Aprilia Tuareg 660 Motorcycle Suspension

It feels well built and looks great. Lovely plush suspension on the showroom floor, but it falls apart when you get rougher with it. The suspension thinks it is a road bike, not an offroad one.

We took our first Tuareg for a long ride on both the road and gravel with some offroad thrown in. Initial impressions were that the engine has a very similar feel to the T7 Yamaha. The colour TFT is a nice touch and the bike has a typical quality euro feel.

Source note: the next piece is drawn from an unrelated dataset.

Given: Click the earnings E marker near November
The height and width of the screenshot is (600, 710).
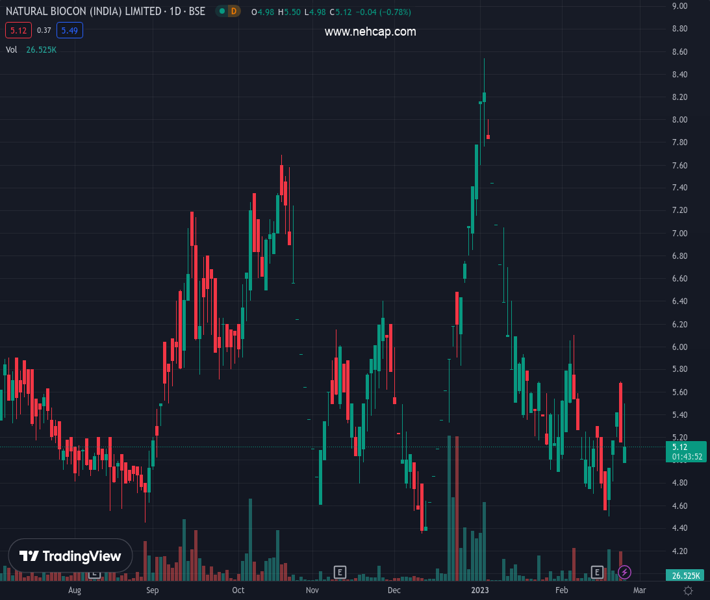Looking at the screenshot, I should click(x=340, y=572).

The forks were attention grabbing as they moved through their travel quickly offroad, while being very supple on road they did not build confidence in the bike, especially when pushed.

Aprilia Tuareg 660 Forks


KYB 43mm USD in a split design, with compression in one leg and rebound in the other. Comp and reb damping plus spring preload are all adjustable. The standout for us was the 0.37 kg/mm rate in the initial part of the spring. This is far lighter than any of the contemporaries; Tenere T7 (0.60), KTM 890R (0.68), Africa Twin (0.54/0.56 Progressive), Ducati Desert X (0.63).

The coil springs are the same diameter as a Yamaha Tenere T7 but requires a spacer to fit the Tuareg tubes - we send the springs with a spacer tube that needs to be cut to fit. Unless you are very light, getting stiffer spring rates is a good move.

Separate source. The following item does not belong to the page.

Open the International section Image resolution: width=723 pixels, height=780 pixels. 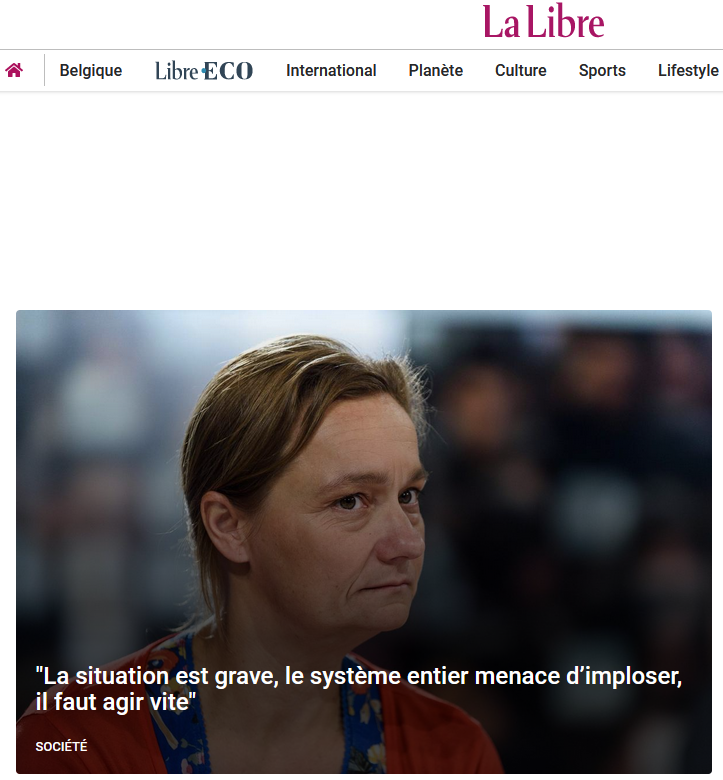pyautogui.click(x=331, y=71)

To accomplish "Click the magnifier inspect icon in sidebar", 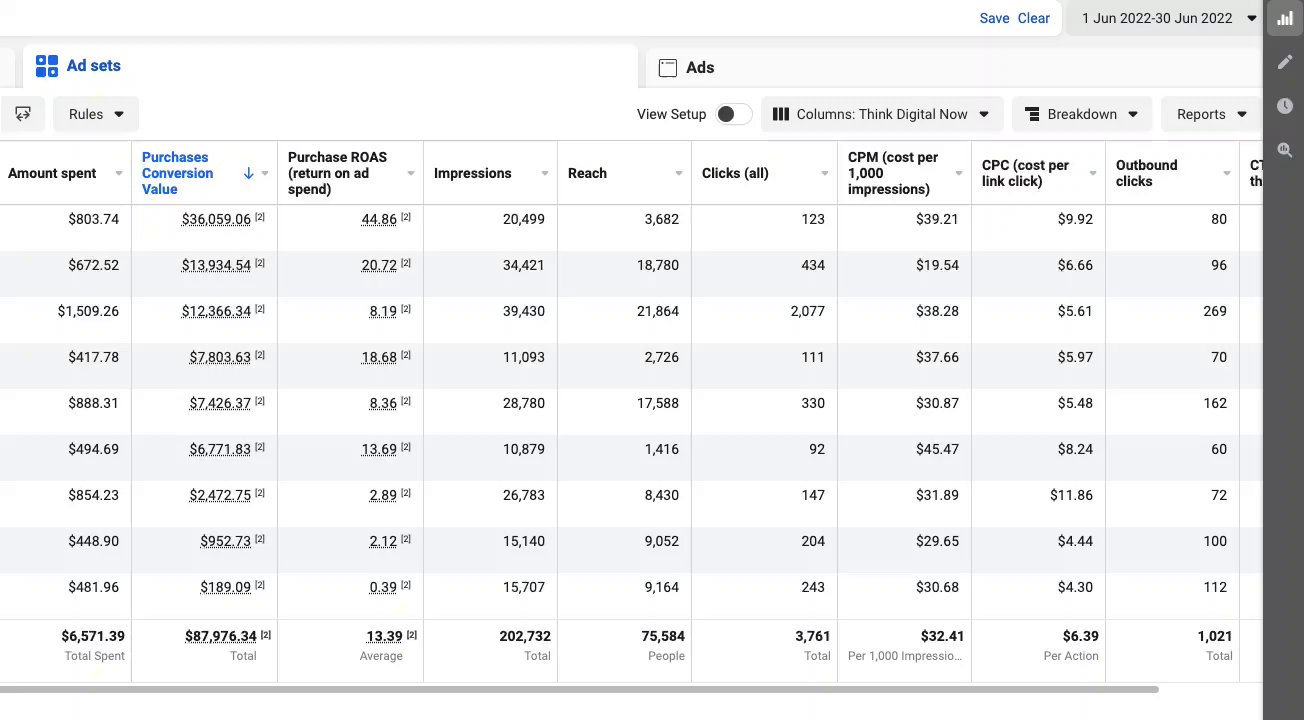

From a damping perspective the Tuareg is also quite light, designed for smooth road comfort. We replace the fork springs and revise the entire fork specification to a more adventure/offroad setting suitable for Australian conditions.

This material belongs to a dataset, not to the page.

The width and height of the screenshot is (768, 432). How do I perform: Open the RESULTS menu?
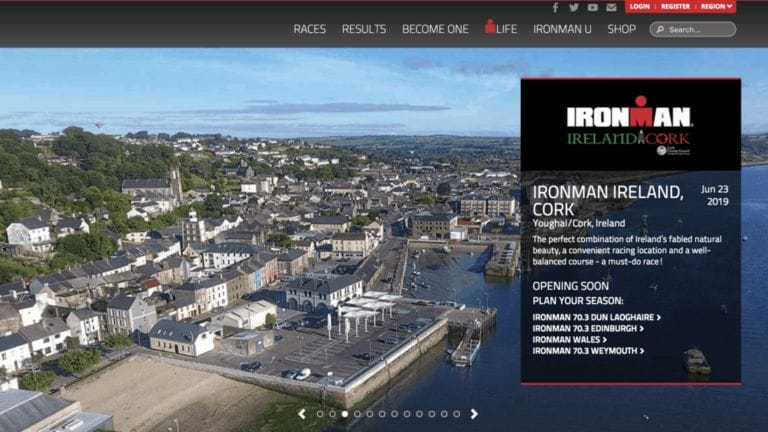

Our workshop found some nasty surprises inside the forks of one of our first Tuaregs. The mid-speed valving spring being warped and wrapped around the bent shims isn't great, but the missing chunk out of the damping piston bottom skirt (on what is a very new bike - see the pics above) is a very bad sign. Getting lumps of disintegrating metal ripping up the insides of your expensive suspension will quickly turn it into scrap. We have developed solutions on the dyno though; check out our fork upgrade kit.

It's also worth noting the first Tuareg we worked on had bent chrome fork tubes from heavy landings over MX type obstacles. There was a lot of deflection going on there (red arrows) when we spun it in the lathe as seen in the pic above. We can replace bent fork tubes if this happens to you.

We highly recommend getting your forks re-valved and re-sprung if you use your Tuareg 660 for anything other than basic road commuting. They are not capable of handling anything more intense.

Aprilia Tuareg 660 Shock


KYB 40mm bore with Hydraulic Preload Adjuster. The same overall design as the Tenere 700 shock but with a different shock body design to suit the Aprilia chassis.

While it performs OK on road, like the forks it needs some toughening up to cope with anything less predictable.